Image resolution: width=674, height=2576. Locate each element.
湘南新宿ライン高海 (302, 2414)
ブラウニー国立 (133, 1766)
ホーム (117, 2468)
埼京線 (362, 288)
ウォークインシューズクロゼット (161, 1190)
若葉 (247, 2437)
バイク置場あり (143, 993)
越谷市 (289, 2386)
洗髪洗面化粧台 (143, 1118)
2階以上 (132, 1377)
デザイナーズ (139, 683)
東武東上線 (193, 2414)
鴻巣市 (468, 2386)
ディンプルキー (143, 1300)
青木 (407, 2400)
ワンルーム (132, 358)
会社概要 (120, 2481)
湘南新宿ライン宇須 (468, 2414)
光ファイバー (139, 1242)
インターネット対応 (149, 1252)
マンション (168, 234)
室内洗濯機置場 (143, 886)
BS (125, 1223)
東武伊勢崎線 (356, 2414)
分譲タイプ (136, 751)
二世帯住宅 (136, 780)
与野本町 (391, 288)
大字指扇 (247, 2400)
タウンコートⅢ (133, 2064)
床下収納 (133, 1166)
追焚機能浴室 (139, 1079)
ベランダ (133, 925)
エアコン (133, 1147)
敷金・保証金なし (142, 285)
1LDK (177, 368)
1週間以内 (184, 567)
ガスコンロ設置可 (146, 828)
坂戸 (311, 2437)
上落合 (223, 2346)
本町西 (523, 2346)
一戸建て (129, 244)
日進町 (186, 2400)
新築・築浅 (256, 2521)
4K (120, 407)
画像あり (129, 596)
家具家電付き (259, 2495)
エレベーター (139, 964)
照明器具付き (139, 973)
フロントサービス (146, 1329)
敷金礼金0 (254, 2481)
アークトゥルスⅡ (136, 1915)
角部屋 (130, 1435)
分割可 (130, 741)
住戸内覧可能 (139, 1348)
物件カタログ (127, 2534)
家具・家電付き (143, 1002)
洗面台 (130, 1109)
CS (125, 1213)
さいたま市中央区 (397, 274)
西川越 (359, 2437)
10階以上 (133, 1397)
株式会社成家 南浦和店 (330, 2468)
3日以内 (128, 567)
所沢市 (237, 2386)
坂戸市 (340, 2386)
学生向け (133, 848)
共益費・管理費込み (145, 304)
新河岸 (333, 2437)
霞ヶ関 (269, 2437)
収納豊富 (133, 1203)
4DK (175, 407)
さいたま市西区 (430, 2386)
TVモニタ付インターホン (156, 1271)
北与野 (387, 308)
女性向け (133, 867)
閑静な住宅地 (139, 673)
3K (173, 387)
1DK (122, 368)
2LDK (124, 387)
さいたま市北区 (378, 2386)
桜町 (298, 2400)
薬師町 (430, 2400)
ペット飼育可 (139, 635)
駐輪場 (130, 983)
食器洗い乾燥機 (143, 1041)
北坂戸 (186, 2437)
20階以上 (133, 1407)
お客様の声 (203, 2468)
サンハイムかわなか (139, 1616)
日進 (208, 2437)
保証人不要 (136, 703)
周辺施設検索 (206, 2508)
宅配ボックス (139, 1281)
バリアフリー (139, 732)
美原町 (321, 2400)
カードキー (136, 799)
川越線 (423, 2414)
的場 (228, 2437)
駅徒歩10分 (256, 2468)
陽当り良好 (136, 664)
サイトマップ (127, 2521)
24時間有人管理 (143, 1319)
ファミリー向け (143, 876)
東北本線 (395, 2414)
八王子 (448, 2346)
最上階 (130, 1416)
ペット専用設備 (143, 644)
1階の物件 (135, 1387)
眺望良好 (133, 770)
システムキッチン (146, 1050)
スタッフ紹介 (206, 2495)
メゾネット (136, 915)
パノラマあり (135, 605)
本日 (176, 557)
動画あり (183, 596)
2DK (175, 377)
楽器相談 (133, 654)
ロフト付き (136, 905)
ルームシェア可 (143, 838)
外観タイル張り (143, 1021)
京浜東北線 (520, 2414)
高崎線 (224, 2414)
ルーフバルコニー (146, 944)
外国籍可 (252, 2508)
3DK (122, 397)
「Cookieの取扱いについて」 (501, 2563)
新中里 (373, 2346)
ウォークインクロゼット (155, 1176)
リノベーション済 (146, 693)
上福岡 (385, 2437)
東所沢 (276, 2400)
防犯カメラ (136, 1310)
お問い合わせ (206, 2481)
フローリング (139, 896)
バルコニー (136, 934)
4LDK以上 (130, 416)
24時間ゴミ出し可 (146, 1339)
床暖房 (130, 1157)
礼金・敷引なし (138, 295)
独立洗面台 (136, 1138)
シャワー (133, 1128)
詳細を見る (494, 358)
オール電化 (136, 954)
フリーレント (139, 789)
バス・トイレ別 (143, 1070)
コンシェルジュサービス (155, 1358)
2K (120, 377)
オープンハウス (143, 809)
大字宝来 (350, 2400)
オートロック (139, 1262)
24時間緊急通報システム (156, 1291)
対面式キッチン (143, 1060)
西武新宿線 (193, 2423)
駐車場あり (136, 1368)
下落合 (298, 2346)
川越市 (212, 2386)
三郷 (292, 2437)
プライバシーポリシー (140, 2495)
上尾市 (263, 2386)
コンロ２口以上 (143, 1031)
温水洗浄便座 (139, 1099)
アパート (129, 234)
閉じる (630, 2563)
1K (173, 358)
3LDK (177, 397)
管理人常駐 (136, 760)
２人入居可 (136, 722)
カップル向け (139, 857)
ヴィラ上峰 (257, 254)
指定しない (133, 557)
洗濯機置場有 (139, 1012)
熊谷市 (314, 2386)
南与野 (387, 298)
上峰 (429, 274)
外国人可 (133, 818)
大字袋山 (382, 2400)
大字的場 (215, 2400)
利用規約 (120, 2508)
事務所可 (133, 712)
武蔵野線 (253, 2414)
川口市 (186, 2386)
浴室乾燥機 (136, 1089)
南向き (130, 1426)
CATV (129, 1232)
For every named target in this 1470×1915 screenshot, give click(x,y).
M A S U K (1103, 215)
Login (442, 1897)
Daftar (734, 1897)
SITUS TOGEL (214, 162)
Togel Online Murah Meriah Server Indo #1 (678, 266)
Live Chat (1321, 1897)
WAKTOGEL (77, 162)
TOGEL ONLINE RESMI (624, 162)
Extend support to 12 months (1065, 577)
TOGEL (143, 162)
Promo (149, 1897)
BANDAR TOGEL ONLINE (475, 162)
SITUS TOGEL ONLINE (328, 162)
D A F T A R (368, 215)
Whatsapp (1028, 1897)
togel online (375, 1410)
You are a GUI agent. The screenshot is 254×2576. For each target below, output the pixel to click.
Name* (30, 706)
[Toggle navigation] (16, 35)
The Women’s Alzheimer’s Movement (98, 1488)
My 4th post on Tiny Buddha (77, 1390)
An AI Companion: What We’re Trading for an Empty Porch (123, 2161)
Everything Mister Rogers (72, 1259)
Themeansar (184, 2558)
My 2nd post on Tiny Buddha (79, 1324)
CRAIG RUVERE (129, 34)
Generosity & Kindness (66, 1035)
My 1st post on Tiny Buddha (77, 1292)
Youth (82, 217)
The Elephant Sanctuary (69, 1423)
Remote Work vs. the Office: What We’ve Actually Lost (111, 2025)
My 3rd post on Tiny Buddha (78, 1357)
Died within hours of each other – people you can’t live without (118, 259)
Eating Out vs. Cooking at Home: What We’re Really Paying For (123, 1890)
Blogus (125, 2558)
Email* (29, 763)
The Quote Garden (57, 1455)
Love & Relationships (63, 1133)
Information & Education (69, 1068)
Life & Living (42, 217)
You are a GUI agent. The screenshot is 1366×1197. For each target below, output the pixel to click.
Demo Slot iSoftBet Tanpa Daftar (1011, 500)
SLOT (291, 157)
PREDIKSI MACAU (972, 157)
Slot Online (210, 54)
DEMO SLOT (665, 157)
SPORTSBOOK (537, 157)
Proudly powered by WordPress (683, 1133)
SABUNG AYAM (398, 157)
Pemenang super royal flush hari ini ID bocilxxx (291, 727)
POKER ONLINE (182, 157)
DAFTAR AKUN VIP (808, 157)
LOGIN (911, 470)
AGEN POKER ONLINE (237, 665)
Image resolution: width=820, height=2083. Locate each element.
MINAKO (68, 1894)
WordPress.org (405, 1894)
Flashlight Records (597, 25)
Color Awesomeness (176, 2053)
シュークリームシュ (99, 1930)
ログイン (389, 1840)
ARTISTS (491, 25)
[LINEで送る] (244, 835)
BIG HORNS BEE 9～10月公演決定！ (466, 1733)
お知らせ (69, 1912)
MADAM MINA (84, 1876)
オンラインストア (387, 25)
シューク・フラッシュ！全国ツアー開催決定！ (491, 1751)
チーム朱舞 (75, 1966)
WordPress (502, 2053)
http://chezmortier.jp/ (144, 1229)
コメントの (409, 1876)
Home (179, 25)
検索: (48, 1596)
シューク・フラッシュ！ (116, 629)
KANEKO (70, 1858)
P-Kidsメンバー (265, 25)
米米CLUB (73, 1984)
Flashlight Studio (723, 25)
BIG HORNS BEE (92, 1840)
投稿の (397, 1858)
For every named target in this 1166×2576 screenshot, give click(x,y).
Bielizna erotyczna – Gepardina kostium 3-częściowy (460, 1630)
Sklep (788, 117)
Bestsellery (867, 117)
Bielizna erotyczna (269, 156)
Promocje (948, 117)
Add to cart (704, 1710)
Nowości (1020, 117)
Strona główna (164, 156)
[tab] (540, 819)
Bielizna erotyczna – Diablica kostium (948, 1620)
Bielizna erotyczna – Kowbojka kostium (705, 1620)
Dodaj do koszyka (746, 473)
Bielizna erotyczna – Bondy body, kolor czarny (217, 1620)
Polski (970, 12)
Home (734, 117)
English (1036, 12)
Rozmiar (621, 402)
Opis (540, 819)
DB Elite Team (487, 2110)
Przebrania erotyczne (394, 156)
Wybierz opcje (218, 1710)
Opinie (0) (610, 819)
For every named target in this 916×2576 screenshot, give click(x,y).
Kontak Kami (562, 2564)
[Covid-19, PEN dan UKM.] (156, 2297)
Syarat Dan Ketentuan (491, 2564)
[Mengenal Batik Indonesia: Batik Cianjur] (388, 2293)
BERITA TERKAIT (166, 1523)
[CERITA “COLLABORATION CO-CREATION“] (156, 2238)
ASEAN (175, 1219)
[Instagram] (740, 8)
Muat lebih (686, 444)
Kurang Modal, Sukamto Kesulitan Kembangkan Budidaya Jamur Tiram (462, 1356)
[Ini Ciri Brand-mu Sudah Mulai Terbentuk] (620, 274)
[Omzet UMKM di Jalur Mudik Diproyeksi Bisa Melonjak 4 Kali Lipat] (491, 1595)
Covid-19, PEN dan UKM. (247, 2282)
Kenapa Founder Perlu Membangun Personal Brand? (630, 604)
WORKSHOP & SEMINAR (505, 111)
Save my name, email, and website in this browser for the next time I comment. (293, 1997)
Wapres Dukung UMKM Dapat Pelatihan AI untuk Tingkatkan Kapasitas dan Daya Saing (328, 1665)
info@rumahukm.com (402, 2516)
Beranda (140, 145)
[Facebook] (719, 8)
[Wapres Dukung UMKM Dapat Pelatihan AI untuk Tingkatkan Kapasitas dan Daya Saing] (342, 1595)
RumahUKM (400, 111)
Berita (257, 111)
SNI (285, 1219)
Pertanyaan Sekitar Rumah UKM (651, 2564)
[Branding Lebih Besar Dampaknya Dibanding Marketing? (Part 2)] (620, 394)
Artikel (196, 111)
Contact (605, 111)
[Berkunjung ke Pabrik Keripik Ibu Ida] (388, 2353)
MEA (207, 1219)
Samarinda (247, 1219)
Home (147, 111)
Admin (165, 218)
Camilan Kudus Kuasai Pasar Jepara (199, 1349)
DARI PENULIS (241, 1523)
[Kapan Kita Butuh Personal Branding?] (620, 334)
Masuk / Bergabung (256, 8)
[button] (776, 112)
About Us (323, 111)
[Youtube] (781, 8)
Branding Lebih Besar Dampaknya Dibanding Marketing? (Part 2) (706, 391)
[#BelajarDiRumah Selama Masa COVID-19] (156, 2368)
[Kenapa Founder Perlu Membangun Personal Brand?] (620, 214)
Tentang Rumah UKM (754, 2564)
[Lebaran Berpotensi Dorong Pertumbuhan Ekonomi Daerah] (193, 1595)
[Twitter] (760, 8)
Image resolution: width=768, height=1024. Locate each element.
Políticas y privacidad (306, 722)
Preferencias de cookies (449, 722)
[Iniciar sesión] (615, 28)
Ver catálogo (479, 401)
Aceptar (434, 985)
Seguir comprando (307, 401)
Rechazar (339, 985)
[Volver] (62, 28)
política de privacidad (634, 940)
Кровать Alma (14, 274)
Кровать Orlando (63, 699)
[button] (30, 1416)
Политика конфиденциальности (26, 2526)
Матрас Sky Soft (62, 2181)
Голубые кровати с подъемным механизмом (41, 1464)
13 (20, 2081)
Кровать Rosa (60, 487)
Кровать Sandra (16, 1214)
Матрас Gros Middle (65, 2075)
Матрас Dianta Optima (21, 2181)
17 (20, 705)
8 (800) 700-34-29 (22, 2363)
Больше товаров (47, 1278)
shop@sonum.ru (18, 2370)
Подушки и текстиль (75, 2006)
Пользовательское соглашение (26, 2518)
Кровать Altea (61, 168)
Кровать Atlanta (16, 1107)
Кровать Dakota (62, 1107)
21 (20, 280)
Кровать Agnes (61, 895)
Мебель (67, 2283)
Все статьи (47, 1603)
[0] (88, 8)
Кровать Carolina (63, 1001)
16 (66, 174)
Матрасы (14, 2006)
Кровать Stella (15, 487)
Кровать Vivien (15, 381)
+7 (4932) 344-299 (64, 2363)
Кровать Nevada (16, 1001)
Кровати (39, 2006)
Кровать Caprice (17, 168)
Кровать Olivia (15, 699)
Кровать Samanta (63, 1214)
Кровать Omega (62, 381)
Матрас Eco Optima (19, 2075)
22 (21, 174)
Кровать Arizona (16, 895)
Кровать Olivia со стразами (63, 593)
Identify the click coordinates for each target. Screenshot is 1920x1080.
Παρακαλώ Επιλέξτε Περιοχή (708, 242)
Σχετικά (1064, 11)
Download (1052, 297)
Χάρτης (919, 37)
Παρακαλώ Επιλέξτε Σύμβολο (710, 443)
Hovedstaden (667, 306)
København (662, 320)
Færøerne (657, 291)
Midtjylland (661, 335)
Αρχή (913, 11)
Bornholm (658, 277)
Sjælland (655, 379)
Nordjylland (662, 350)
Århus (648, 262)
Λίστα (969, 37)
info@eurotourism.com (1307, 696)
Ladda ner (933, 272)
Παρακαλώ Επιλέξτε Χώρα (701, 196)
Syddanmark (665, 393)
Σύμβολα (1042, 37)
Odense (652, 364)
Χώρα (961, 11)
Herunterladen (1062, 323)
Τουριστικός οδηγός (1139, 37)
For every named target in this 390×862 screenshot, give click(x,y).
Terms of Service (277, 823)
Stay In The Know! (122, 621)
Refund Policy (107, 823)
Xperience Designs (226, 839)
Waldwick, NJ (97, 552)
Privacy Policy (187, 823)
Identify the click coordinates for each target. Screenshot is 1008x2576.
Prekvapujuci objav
-=-=-
Could you restate word for word the lines above from the one containing "Email* (29, 763)" through the one containing "Kontak Kami (562, 2564)", both included, and nothing else?

Email* (29, 763)
The Quote Garden (57, 1455)
Love & Relationships (63, 1133)
Information & Education (69, 1068)
Life & Living (42, 217)
You are a GUI agent. The screenshot is 1366×1197. For each target below, output the pixel to click.
Demo Slot iSoftBet Tanpa Daftar (1011, 500)
SLOT (291, 157)
PREDIKSI MACAU (972, 157)
Slot Online (210, 54)
DEMO SLOT (665, 157)
SPORTSBOOK (537, 157)
Proudly powered by WordPress (683, 1133)
SABUNG AYAM (398, 157)
Pemenang super royal flush hari ini ID bocilxxx (291, 727)
POKER ONLINE (182, 157)
DAFTAR AKUN VIP (808, 157)
LOGIN (911, 470)
AGEN POKER ONLINE (237, 665)
Image resolution: width=820, height=2083. Locate each element.
MINAKO (68, 1894)
WordPress.org (405, 1894)
Flashlight Records (597, 25)
Color Awesomeness (176, 2053)
シュークリームシュ (99, 1930)
ログイン (389, 1840)
ARTISTS (491, 25)
[LINEで送る] (244, 835)
BIG HORNS BEE 9～10月公演決定！ (466, 1733)
お知らせ (69, 1912)
MADAM MINA (84, 1876)
オンラインストア (387, 25)
シューク・フラッシュ！全国ツアー開催決定！ (491, 1751)
チーム朱舞 (75, 1966)
WordPress (502, 2053)
http://chezmortier.jp/ (144, 1229)
コメントの (409, 1876)
Home (179, 25)
検索: (48, 1596)
シューク・フラッシュ！ (116, 629)
KANEKO (70, 1858)
P-Kidsメンバー (265, 25)
米米CLUB (73, 1984)
Flashlight Studio (723, 25)
BIG HORNS BEE (92, 1840)
投稿の (397, 1858)
For every named target in this 1166×2576 screenshot, give click(x,y).
Bielizna erotyczna – Gepardina kostium 3-częściowy (460, 1630)
Sklep (788, 117)
Bestsellery (867, 117)
Bielizna erotyczna (269, 156)
Promocje (948, 117)
Add to cart (704, 1710)
Nowości (1020, 117)
Strona główna (164, 156)
[tab] (540, 819)
Bielizna erotyczna – Diablica kostium (948, 1620)
Bielizna erotyczna – Kowbojka kostium (705, 1620)
Dodaj do koszyka (746, 473)
Bielizna erotyczna – Bondy body, kolor czarny (217, 1620)
Polski (970, 12)
Home (734, 117)
English (1036, 12)
Rozmiar (621, 402)
Opis (540, 819)
DB Elite Team (487, 2110)
Przebrania erotyczne (394, 156)
Wybierz opcje (218, 1710)
Opinie (0) (610, 819)
For every named target in this 916×2576 screenshot, give click(x,y).
Kontak Kami (562, 2564)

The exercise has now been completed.